AUFGABE A:
Prüfe, ob die folgenden drei Aussagen mit dem Forenthread zum MTB-Orientierungsfahren übereinstimmen. Antworte jeweils mit Ja oder Nein und zitiere die entscheidenden Worte des Textes wörtlich.
(i) Die angegebene Streckenlänge ist als Luftlinie gemeint.
(ii) Blauer Vogel war sowohl in Bexbach als auch in Kirkel dabei.
(iii) Im Beitrag vom 10. Oktober 2010 wird der Kartenhalter mit Gummibändern befestigt.
AUFGABE B: Schreibe den Forenthread zum MTB-Orientierungsfahren im Anschluss an seinen letzten Satz weiter.

VORLIEGENDER TEXT:
Denke die 20 km sind wohl Luftlinie, oder? Anders kann ich mir das nicht erklären... 
Ich hab mich mal für beide Läufe angemeldet, auch wenn ich dann schon nicht mehr im Training bin, will ich mir den Spaß mal gönnen.
Gruß


----------



## npk (23. September 2010)

Rennen? Da bin ich dabei  Nimmt mich einer mit? Bin zwar ein Jahr lang kein MTB mehr gefahren, aber wird schon gehen


----------



## Blauer Vogel (24. September 2010)

Limit83 schrieb:


> Denke die 20 km sind wohl Luftlinie, oder?


Ja, die Streckenlänge ist Luftlinie. Steht hier auf Seite 4 unter Ausschreibung: http://www.mtbo-deutschland.de/mtbo/dbmbo_08.pdf
Allerdings darf man im Gegensatz zum Orientierungslauf nicht querfeldein fahren, außer das Gebiet wäre speziell gekennzeichnet, vielleicht bei einer Wiese? Da sollte man fragen, ob man quer über eine Wiese fahren darf. Bexbach hat ja das große Wiesengelände oberhalb vom Feilbach. Auf Seite 6 steht auch was zu Zeiten und Streckenlängen.


----------



## Blauer Vogel (28. September 2010)

Die Bahndaten sind jetzt online:
http://www.ol.tv-bierbach.de/mtbo/wk_orte.htm
Viel weniger km als ich gedacht hatte.


----------



## MTB-News.de




----------



## Limit83 (7. Oktober 2010)

Die Startlisten sind nun online. Leider nicht viele lokale MTBler mit dabei. 

Soeben hab ich mir die Kartenhalterung 1.0 gebastelt und nach der Probefahrt werd ich wohl auf 1.1 modifizieren müssen. Hab nur noch keine Lösung für den Transponder. Hoffe, dass ich am Samstag vor Ort vielleicht Hilfe von einem erfahreneren MTBOler bekomme. 
Gruß


----------



## Peter Lang (10. Oktober 2010)

und, wie wars in Kirkel?


----------



## Blauer Vogel (10. Oktober 2010)

Ich war nur in Bexbach. Für Kirkel hatte ich keine Zeit. Mir hat es sehr gut gefallen. Den Kartenhalter hatte ich aus einem dünnen Holzbrett gebaut, 6 Löcher reingebohrt und ihn mit Kabelbindern am Lenker und Vorbau festgemacht. Das hat gut geklappt. Daß man den Chip am Bike befestigen musste, wusste ich nicht. Ich hatte aber eine Schnur dabei und habe ihn daran am Lenker festgebunden. Das war ziemlich unpraktisch, weil ich die Schnur immer wieder nach dem Reinstecken des Chips um den Lenker rollen musste, damit sich die Schnur nicht verheddert. Die anderen Leute hatten Gummibänder.

MATERIAL:
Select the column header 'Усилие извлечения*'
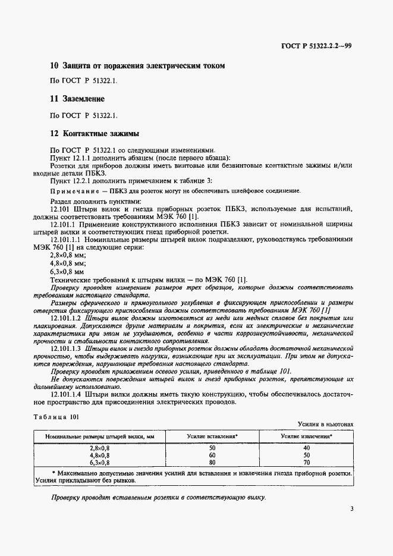307,436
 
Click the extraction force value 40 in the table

AUSGABE A:
(i) Ja: „Ja, die Streckenlänge ist Luftlinie.“
(ii) Nein: „Ich war nur in Bexbach. Für Kirkel hatte ich keine Zeit.“
(iii) Nein: „mit Kabelbindern am Lenker und Vorbau festgemacht“

AUSGABE B:
Alles war sehr gut organisiert und hätte ich vorher noch mal ins Internet geschaut, hätte ich sogar meine Startzeit vorher gewusst. Ich hatte eigentlich mit viel mehr Leuten gerechnet und dass auch viele Saarländer mitmachen. Selbst von den einheimischen Orientierungsläufern waren nur ganz wenige dabei. Es waren ca. 80 Leute. Die ersten Posten waren recht einfach zu finden. Ein Problem hatte ich aber, und zwar konnte ich die Karte nicht richtig sehen. Zum Fahren benutze ich eine Brille für Kurzsichtigkeit und damit sehe ich nah nicht gut. Ohne Brille wollte ich nicht fahren, da ich nicht daran gewöhnt bin und den Boden eigentlich auch gut sehen wollte. So musste ich doch öfters anhalten, die Brille hochheben und die Karte richtig betrachten. Ziemlich doof, denn bergauf kann man auch während des Fahrens die Karte ansehen. 

Dann kam ein Posten oberhalb des Schießstandes in dem Gewirr von Wegen und Rückeschneisen, den ich einfach nicht gefunden habe und auch nicht mehr genau wusste wo ich war. Ich musste bis zu der sternförmigen Kreuzung fahren um mich wieder orientieren zu können. Das Orientieren beim Laufen ist doch einfacher und da verpasst man auch nicht so leicht einen Weg. So habe ich 19 Minuten gebraucht um diesen Posten zu finden (Man bekommt im Ziel einen Ausdruck wo man genau sehen kann wie lange man zwischen den einzelnen Posten gebraucht hat). Die anderen Posten gingen dann wieder einfach und so gab es kein Problem mehr.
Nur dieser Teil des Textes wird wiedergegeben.